They've been our constant companions since last summer, but Jupiter and Saturn will soon disappear from the evening sky. Already, Saturn is virtually impossible to see, hidden deep in the twilight glow. Jupiter struggles on into early next week, then it's curtains for the big guy. Saturn will be in conjunction with the sun on Jan. 24 followed by Jupiter on the 29th.
The same way Jupiter and Saturn passed closest to each during their own conjunction last December, each planet in turn will pass closest to the sun on the dates above. Obviously, the sun's brilliance means they'll be swamped in its glow and invisible for a time until they reemerge in the dawn sky. That won't happen until the end of February. When you see them again you'll be amazed by how much Jupiter has outpaced Saturn. On Feb. 28 they'll be 8 degrees, or nearly a fist, apart!
From the moon, stars are visible day and night because there's virtually no atmosphere to scatter the sun's light and turn the sky blue. I suspect that even on Jupiter's conjunction day if you covered the sun with you hand and carefully looked 1/2 degree just to its south you'd see the planet gleaming. It's fun to use our imaginations this way, but you also have another option — the orbiting Solar and Heliospheric Observatory (SOHO).
Multiple times a day SOHO takes photos of the sun and its nearby environment with a coronagraph, a specialized instrument that uses a mask to block the solar glare so astronomers can see all the cool things happening right up to its edge. These include enormous, flame-thrower-like particle bursts called coronal mass ejections (CMEs), daytime comets as well as planets when they're at or near conjunction with the sun. When Saturn and Jupiter are at conjunction, go to the SOHO site and click on the LASCO C3 image, and you'll see each planet as a bright "star" next to the hidden sun. Or you can begin earlier. Saturn made its first appearance in the LASCO C3 on Jan. 15 and Jupiter arrives on the 19th.
A bright new face will briefly replace Jupiter and Saturn at dusk from now until month's end — Mercury. Midway between Jupiter and Saturn in brightness, Mercury will hover low in the southwestern sky. For the next few days you can spot it between 45 minutes and an hour after sunset about 4 degrees (two fingers held together horizontally at arm's length) above the horizon. Its elevation increases in the coming week to 10 days to 8 degrees. This will provide multiple opportunities to see the quick-footed planet in case you're battling clouds.
Although Mercury is nearly twice as close to the sun as Venus it's not nearly as hot. With a surface temperature of 330 degrees (167 C) you could boil tea in a second, but Venus is far more torrid.

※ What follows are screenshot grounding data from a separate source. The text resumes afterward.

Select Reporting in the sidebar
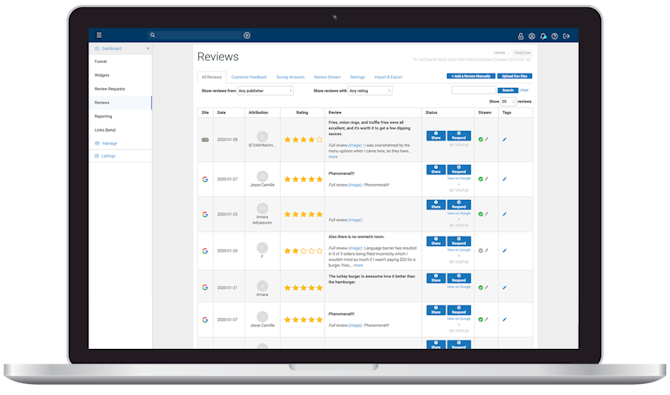 point(103,116)

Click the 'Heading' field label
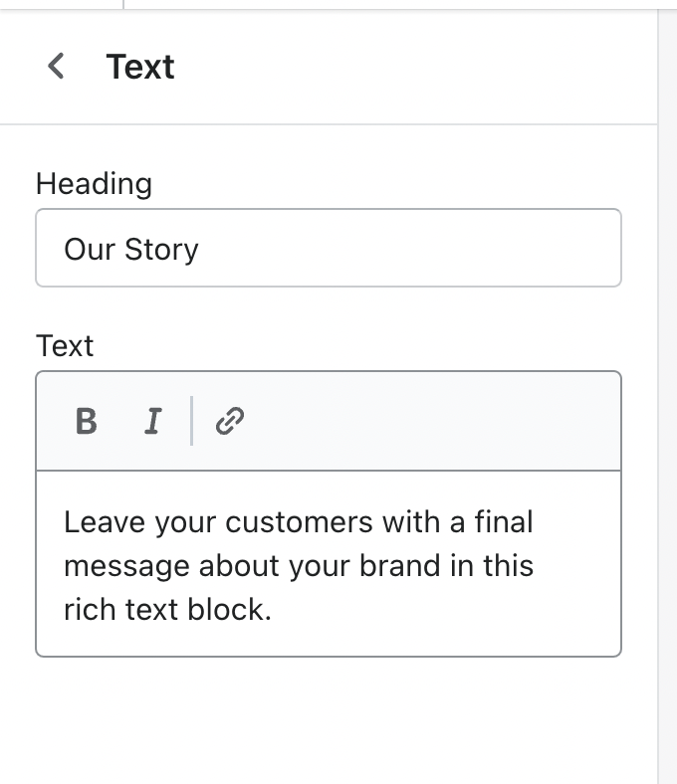tap(94, 184)
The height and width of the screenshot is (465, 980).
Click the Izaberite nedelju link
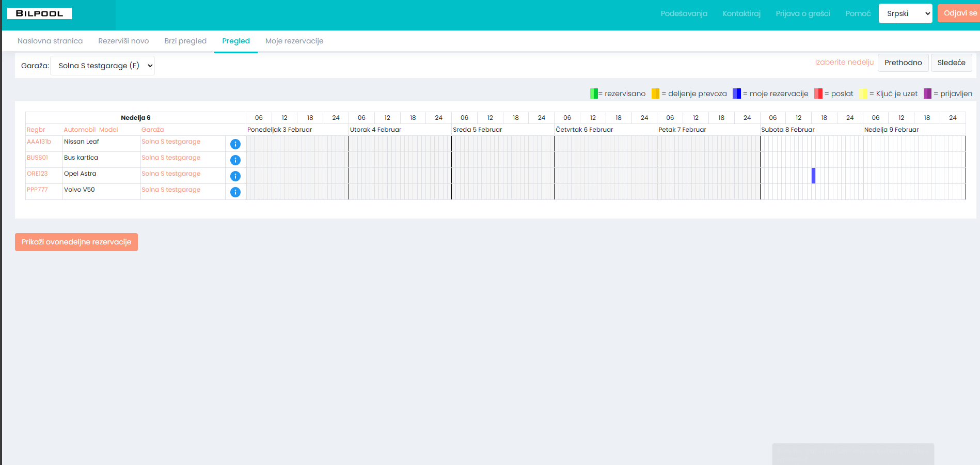[x=844, y=62]
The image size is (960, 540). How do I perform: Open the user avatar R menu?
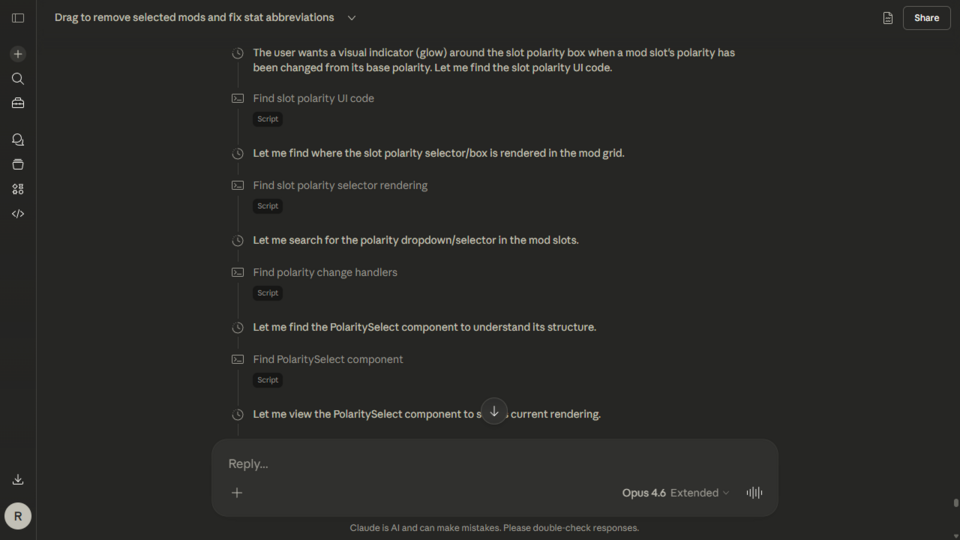click(x=18, y=516)

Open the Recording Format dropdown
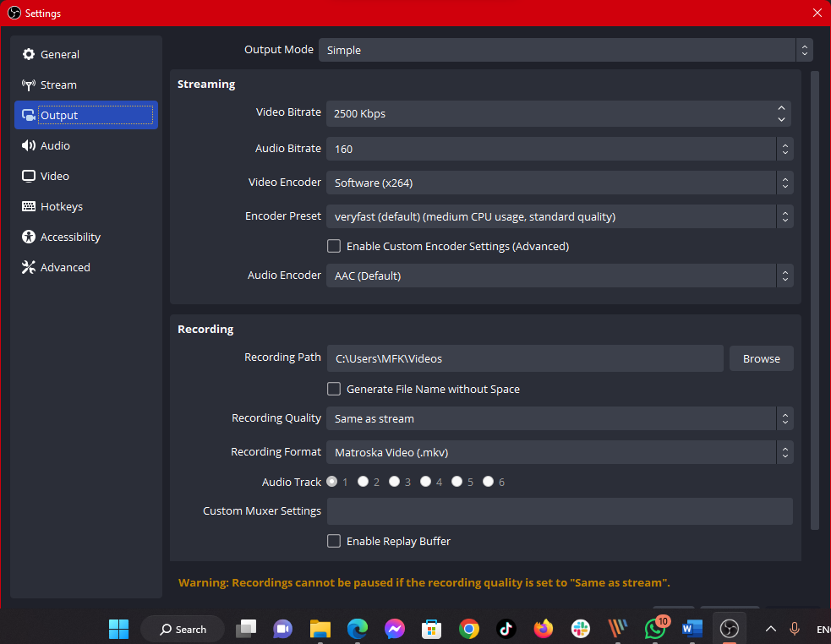pyautogui.click(x=559, y=452)
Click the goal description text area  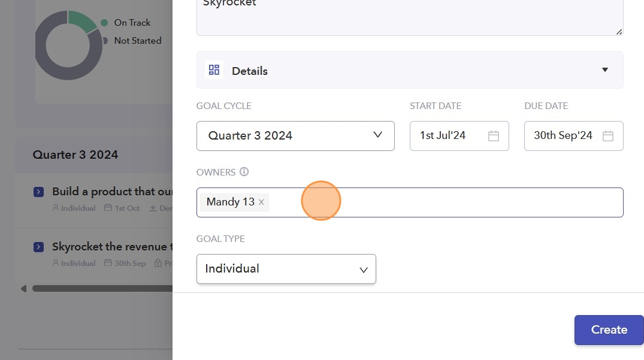click(x=410, y=15)
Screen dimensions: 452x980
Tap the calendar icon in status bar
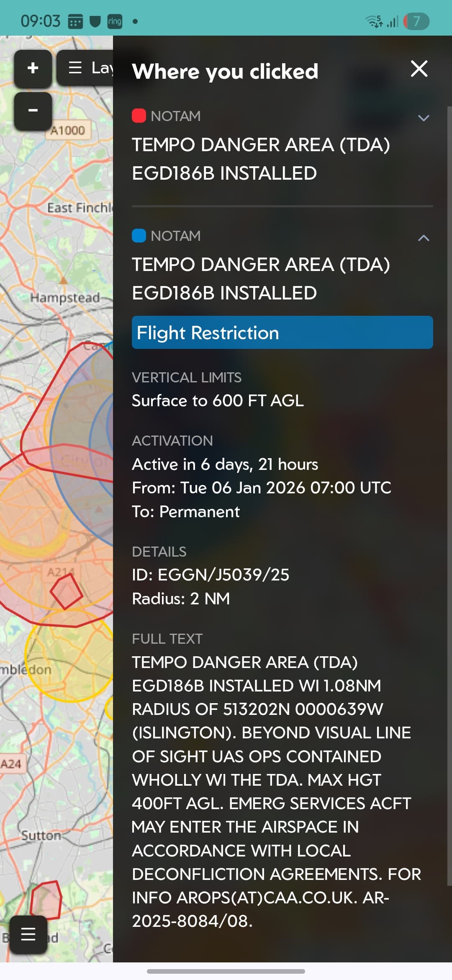tap(75, 21)
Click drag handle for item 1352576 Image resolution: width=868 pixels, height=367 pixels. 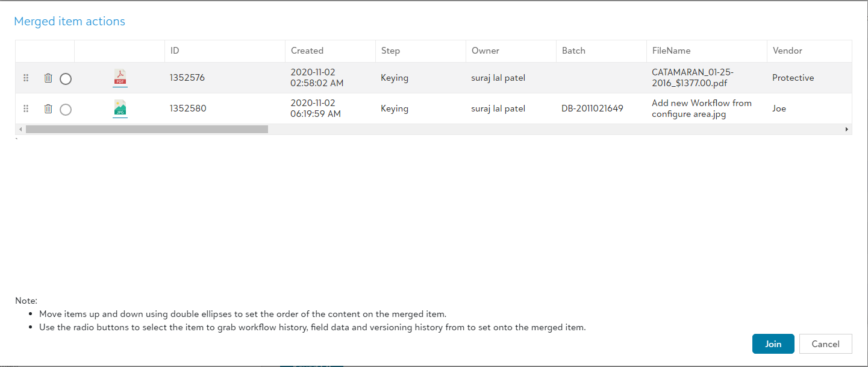click(26, 78)
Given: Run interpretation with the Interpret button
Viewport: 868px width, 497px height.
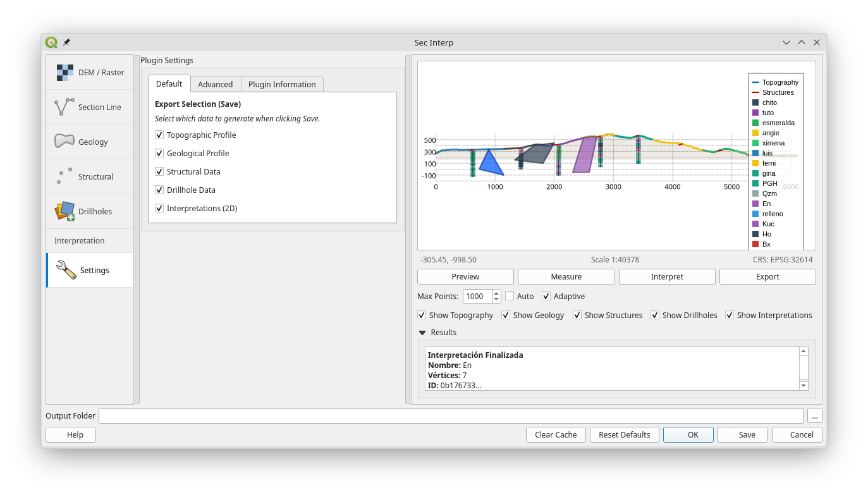Looking at the screenshot, I should pos(666,276).
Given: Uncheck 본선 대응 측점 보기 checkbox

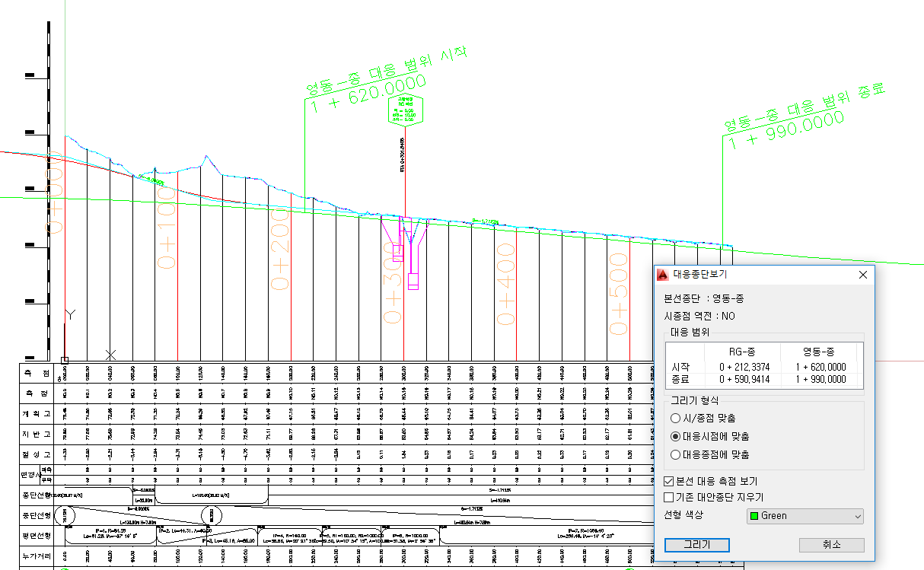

There the temperature sizzles at 900 degrees (465 C), hot enough to melt zinc. The planet's extremely dense atmosphere is composed of 96.5 percent carbon dioxide. CO2 traps heat from the sun, driving a non-stop greenhouse effect that made the temperature skyrocket.
Mercury is the smallest planet with a diameter of 3,032 miles (4,880 km), about twice as big as the dwarf planet Pluto. Because it takes just 88 days to circle the sun, Mercury never sticks around for long. We see it for a few weeks at dusk before it heads back into the solar glare. A couple weeks later it's back at dawn. And the fact that it's close to the sun means it never strays far from its glow. For observers in mid-northern and mid-southern latitudes Mercury is only visible during twilight. During the course of a year the planet goes around the sun more than four times, bouncing from evening to morning sky and back again like a ping pong ball.